To date more than 1500 youth — approximately 750 from the local community and 750 young STEAM professionals from West Africa, Europe, and the United States — have participated in this co-design process to co-create “AMP Spacecraft,” an alternative architecture for making. Agbogbloshie is a dynamic place not only in terms of how people interact, but also in how it is perceived as a high-energy fluid space activated by the movement of people and materials. The space is designed to support improved making in this context. Osseo-Asare and Abbas describe the space as a “small-scale, mobile, incremental, low-cost and open-source, spacecraft that AMP operates as a set of tools and equipment to 'craft space' in different ways, enabling makers with limited means to jointly navigate and terraform their environment.”
Osseo-Asare, currently a researcher with the Arts and Design Research Incubator, who directs the Humanitarian Materials Lab (HuMatLab) and serves as associate director of Penn State’s Alliance for Education, Science, Engineering and Design with Africa (AESEDA); and Abbas, a grant recipient of the Center for Pedagogy in the Arts and Design in the Penn State College of Arts and Architecture and engineering design faculty in SEDTAPP, are now developing the next phase of the AMP project integrated with their teaching, thanks in part to the support of a College of Arts and Architecture Faculty Research Grant and ongoing efforts of AESEDA to scale the project across West Africa through a network of community-embedded innovation labs.

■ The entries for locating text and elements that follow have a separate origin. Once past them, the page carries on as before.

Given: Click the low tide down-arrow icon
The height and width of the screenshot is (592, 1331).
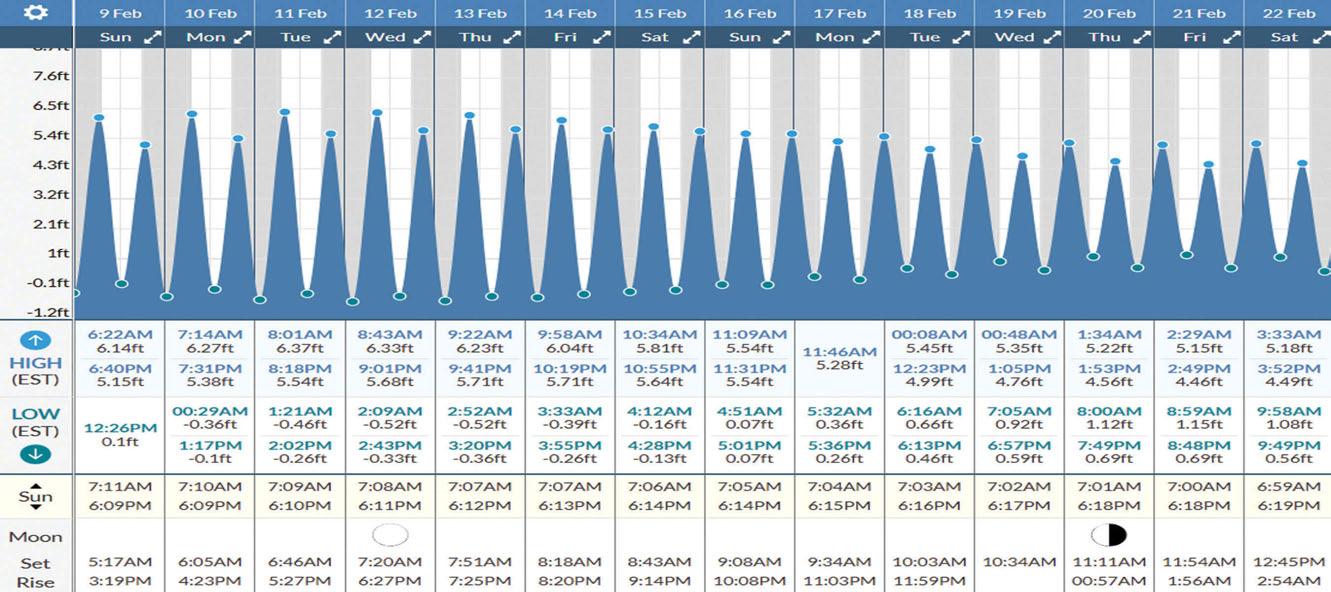Looking at the screenshot, I should [x=36, y=454].

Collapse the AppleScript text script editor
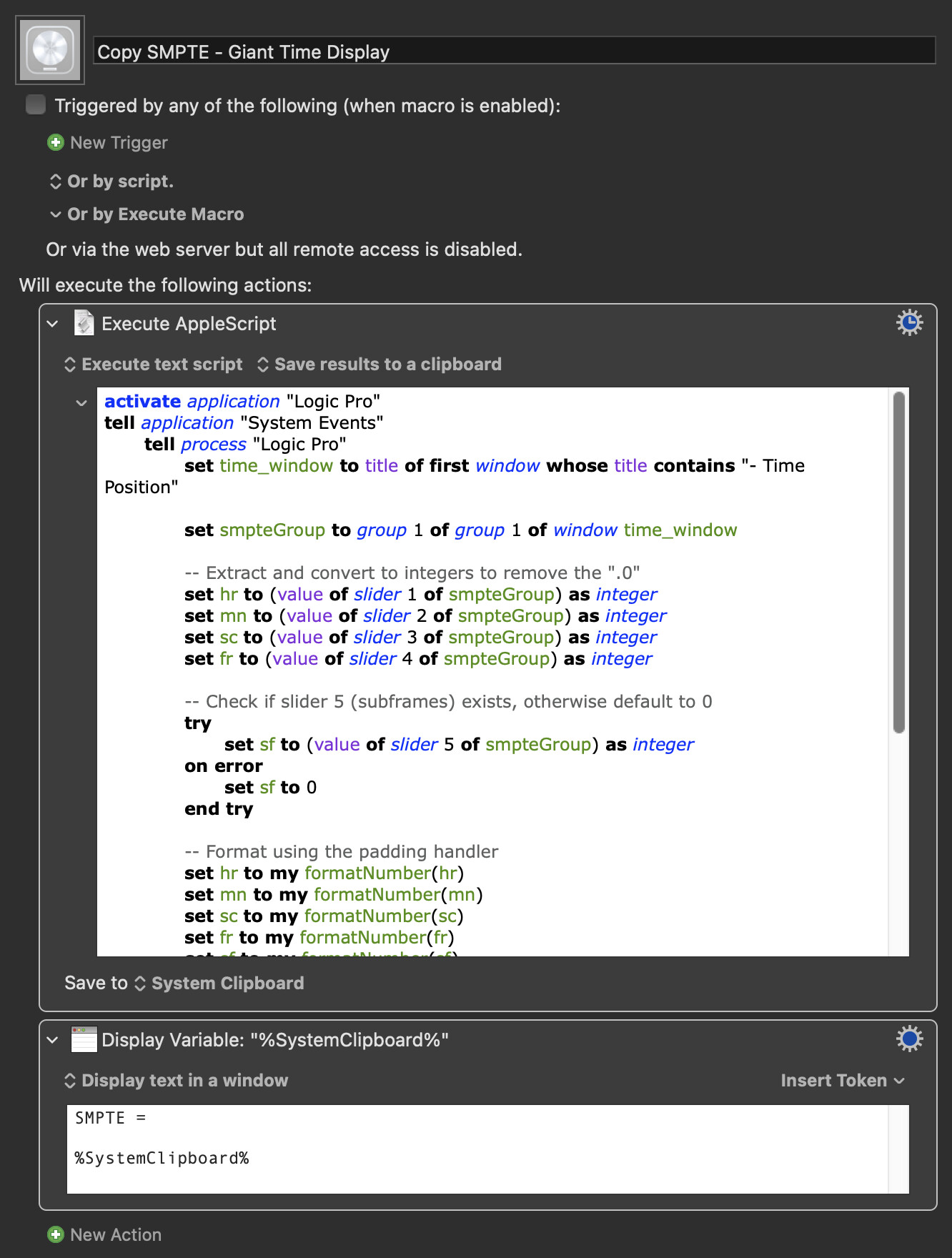81,403
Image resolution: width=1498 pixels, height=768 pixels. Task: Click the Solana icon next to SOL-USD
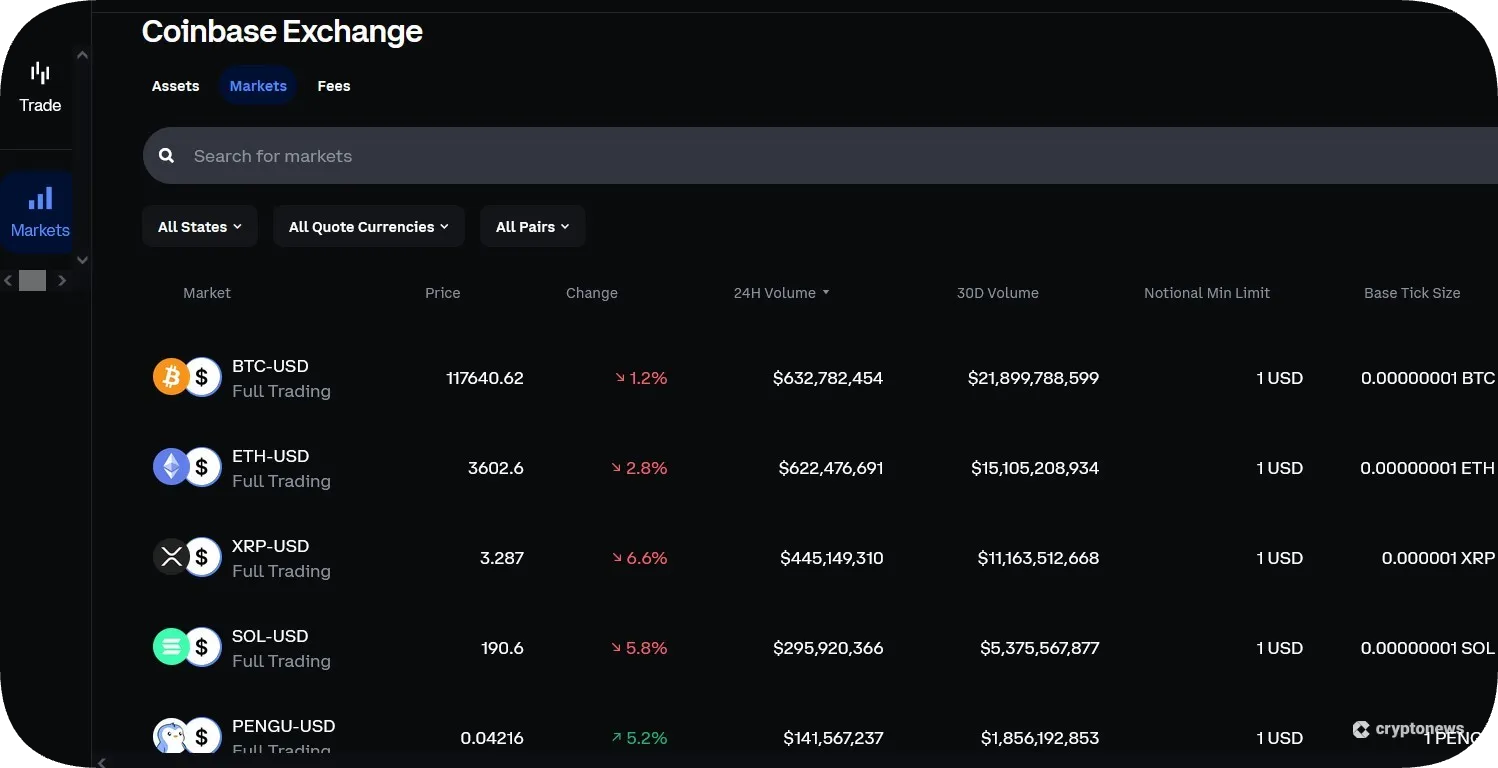(171, 647)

Because the AMP project is a form of hands-on, real-world design intervention, students from different areas of study are able to get involved in the design and making of a responsive, living wall plug-in and “smart” pollution-sensor canopy for the spacecraft. Noting that the project is part open-source tech-startup, design incubator, and research project all in one, the duo explains that by linking open-source design principles with what they call “stellate design” (a method they have developed for applying design thinking at the urban scale), AMP as a model can help address the needs of the developing world in response to scale and resource constraints. Osseo-Asare and Abbas are explicit about the importance of design as research, rather than thinking of research and design as separate parts of their work.